The Franco period saw an extreme regression in the rights of women. The situation for women was more regressive than that of women in Nazi Germany under Hitler. Women needed permission for involvement in a variety of basic activities, including applying for a job, opening a bank account or going on a trip. Legislation during the Franco period allowed husbands to kill their wives if they caught them in the act of adultery.

=== Political organizations and activists ===
Mainstream feminism in Spain went underground and became clandestine in the post-Civil War period in response to the crackdown instituted by Francoist Spain. Partido Comunista de España became the dominant clandestine political organization in Spain following the end of the Civil War and continued to be involved in feminist activities. It retained this position until it was replaced by the PSOE after Franco's death.
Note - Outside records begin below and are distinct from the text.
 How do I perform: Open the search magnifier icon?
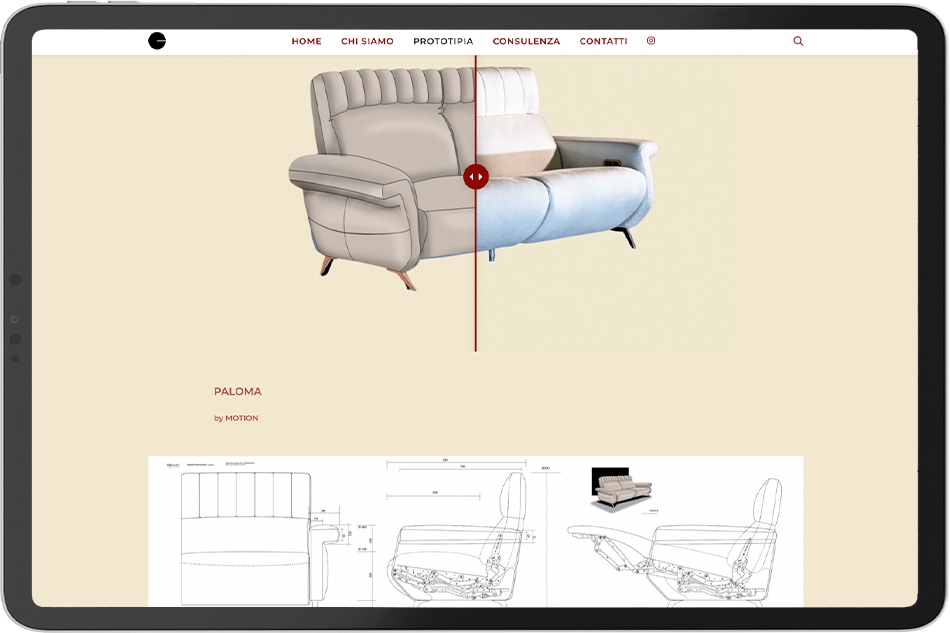[x=798, y=41]
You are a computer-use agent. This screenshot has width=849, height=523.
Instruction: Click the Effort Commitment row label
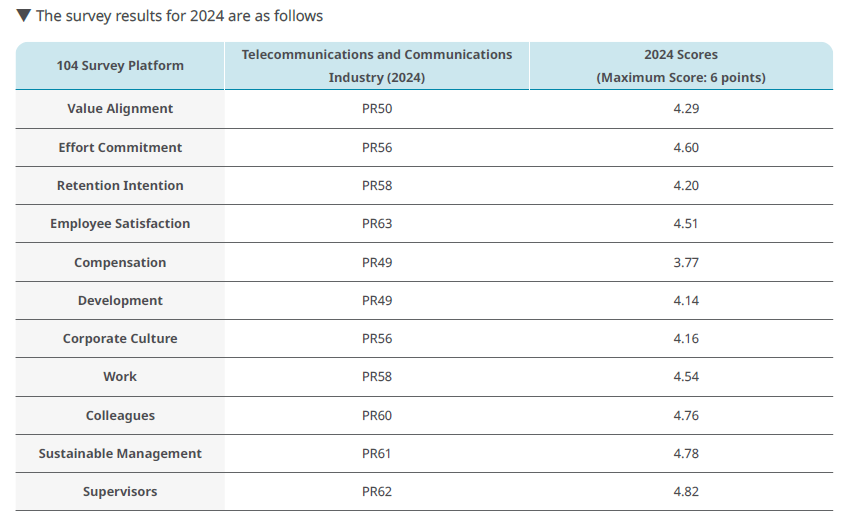tap(120, 148)

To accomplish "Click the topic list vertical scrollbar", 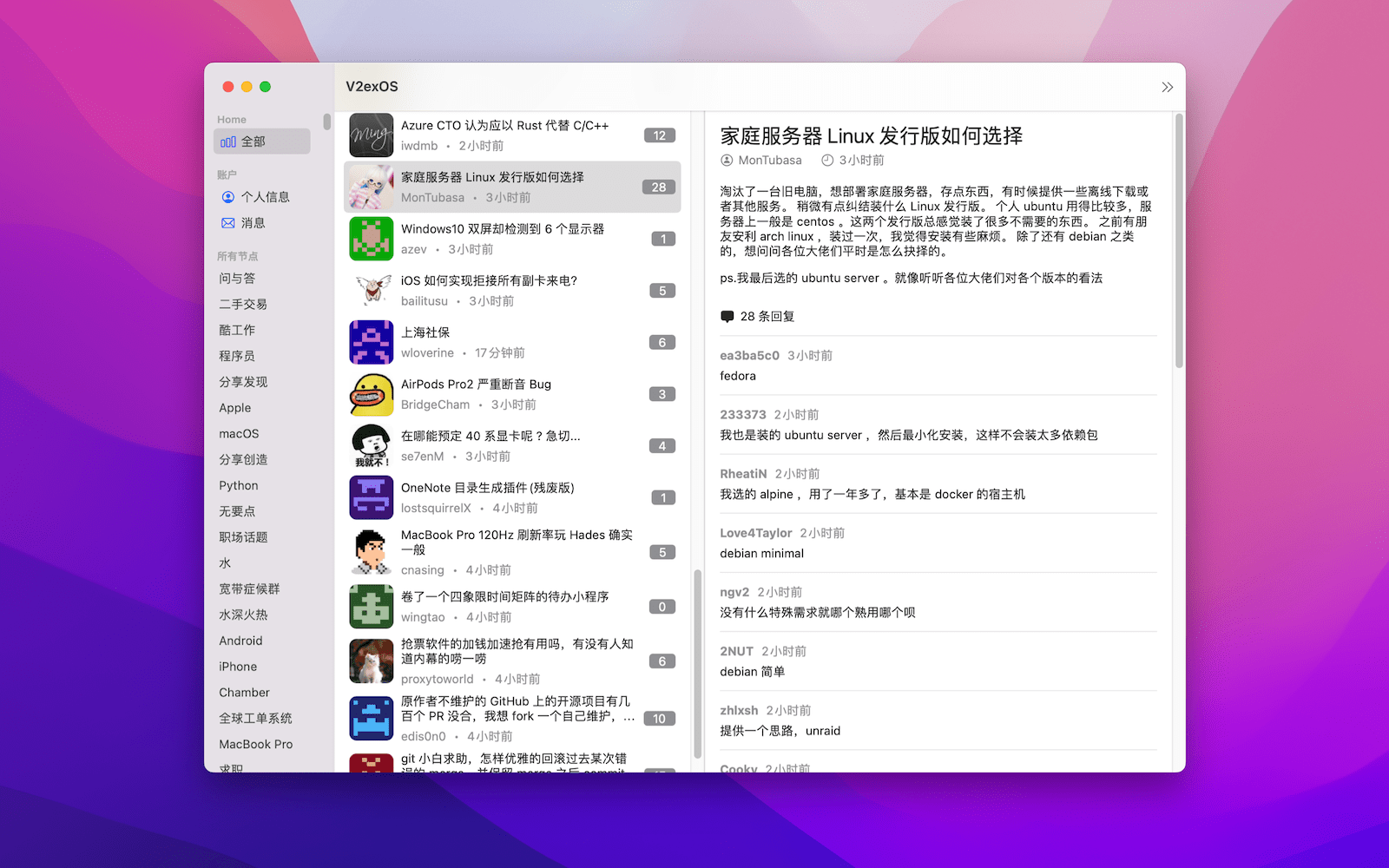I will click(697, 664).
Women were involved with the party, helping to organize covert armed resistance by serving in leadership roles and assisting in linking up political leaders in exile with those active on the ground in Spain.

=== Women's media and writing ===
Margarita Nelken, María Martínez Sierra and Carmen de Burgos had all been pre-Civil War feminist writers. Following the war, their work was subjected to strict censorship. Spanish feminists in Spain in the post Civil War period often needed to seek exile in order to remain active. Works produced by these writers included Nada by Carmen Laforet in 1945 and La mujer nueva in 1955, Primera memoria by Ana María Matute in 1960. Writings of some foreign feminists also found their way to Spain, including the Le deuxième sex published in French in 1947 by Simone de Beauvoir.

Inside Spain, well connected, often aristocratic Spanish feminists were sometimes able to publish their works for domestic consumption by 1948. These included works by María Lafitte, Countess of Campo Alanaga, and Lilí Álvarez. Works by Republican pre-war feminists like Rosa Chacel and María Zambrano, who continued to write from exile, also saw their works smuggled into Spain.

== Addendum ==
The valuable contributions by Spanish women and feminists fighting on the Republican side have been under reported, and women's own stories have frequently been ignored. One of the major reasons for this was the sexism that existed at the time. Women and the problems of women were just not considered important, especially by the Francoist victors. When women's involvement in the Civil War was discussed, it was treated as a bunch of stories not relative to the overarching narratives of the war or a broader feminist movement. At the same time, because Nationalist forces won the war, they wrote the history that followed. As they represented a return to traditional gender norms, they had less reason than Republican forces to discuss the importance of feminists and women's involvement on the losing side of the war.